» WHAT IS ASKED: Count the lines of the records that contain the string "dropdown", matching case exactly, and give only the number.

» SOURCE MATERIAL:
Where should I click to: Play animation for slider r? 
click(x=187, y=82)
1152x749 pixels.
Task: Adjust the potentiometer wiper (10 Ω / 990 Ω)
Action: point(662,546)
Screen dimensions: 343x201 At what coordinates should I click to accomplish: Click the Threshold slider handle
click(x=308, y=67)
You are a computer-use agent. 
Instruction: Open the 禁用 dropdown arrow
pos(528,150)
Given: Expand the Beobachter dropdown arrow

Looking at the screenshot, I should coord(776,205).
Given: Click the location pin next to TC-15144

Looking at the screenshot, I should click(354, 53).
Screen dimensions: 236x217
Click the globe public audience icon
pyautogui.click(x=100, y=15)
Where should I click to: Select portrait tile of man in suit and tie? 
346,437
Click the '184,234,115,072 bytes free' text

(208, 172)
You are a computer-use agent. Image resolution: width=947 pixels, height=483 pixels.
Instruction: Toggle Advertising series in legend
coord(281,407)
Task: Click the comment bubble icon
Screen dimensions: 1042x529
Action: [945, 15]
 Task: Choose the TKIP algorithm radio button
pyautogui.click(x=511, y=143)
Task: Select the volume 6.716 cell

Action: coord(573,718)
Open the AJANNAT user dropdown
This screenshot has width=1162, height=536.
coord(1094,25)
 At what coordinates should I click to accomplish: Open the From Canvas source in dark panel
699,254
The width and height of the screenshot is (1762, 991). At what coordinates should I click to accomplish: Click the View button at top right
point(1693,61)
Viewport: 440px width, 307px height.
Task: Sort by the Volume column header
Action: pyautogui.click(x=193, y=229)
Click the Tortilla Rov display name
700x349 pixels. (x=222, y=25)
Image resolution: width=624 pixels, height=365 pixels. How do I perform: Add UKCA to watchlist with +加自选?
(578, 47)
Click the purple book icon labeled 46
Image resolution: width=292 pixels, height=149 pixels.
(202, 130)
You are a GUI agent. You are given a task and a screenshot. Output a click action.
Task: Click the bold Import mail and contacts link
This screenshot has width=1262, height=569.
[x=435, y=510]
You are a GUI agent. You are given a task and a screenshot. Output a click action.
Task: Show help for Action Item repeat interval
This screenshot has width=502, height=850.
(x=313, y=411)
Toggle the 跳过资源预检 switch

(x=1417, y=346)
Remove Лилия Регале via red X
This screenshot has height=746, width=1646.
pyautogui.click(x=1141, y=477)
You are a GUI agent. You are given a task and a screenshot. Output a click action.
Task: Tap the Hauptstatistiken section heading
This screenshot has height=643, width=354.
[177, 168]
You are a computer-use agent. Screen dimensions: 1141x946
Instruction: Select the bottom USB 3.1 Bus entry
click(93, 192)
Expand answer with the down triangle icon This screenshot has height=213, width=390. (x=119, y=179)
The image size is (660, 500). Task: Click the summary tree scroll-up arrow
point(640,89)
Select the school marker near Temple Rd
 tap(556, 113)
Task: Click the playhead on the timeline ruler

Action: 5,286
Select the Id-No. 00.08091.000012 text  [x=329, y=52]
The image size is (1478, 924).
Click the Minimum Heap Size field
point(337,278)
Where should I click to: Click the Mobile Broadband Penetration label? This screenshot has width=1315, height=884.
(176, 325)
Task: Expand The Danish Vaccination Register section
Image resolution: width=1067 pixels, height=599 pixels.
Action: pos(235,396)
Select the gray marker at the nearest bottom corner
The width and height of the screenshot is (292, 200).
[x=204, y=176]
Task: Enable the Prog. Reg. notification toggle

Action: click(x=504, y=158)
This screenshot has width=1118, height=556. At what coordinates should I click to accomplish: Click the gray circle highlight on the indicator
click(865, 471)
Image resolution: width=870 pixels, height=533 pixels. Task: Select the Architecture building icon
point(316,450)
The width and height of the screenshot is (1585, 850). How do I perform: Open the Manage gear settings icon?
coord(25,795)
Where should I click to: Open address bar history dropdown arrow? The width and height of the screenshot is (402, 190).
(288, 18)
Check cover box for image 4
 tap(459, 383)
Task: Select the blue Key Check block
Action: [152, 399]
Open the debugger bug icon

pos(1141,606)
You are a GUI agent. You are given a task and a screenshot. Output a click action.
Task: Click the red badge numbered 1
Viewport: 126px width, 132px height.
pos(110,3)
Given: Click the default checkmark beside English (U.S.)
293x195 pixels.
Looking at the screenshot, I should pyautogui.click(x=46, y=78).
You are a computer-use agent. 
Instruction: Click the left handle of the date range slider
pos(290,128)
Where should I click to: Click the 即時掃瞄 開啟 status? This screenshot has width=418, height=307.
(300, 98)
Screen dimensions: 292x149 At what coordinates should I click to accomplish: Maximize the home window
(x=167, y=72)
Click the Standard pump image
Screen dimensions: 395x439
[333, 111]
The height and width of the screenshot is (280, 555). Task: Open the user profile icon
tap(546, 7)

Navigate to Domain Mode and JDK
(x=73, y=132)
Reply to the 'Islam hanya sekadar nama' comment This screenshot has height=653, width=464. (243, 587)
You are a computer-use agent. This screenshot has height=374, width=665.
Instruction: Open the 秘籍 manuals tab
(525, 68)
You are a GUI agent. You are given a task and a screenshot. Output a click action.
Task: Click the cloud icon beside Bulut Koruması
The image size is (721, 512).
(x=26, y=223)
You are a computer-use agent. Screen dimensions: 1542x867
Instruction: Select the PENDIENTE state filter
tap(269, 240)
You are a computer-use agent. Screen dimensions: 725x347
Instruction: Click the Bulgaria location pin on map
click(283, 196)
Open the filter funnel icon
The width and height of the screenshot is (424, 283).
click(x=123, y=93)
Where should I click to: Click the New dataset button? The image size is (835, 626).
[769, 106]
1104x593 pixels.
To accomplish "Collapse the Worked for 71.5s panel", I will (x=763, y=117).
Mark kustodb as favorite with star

» OUTPUT OF THE TASK: 4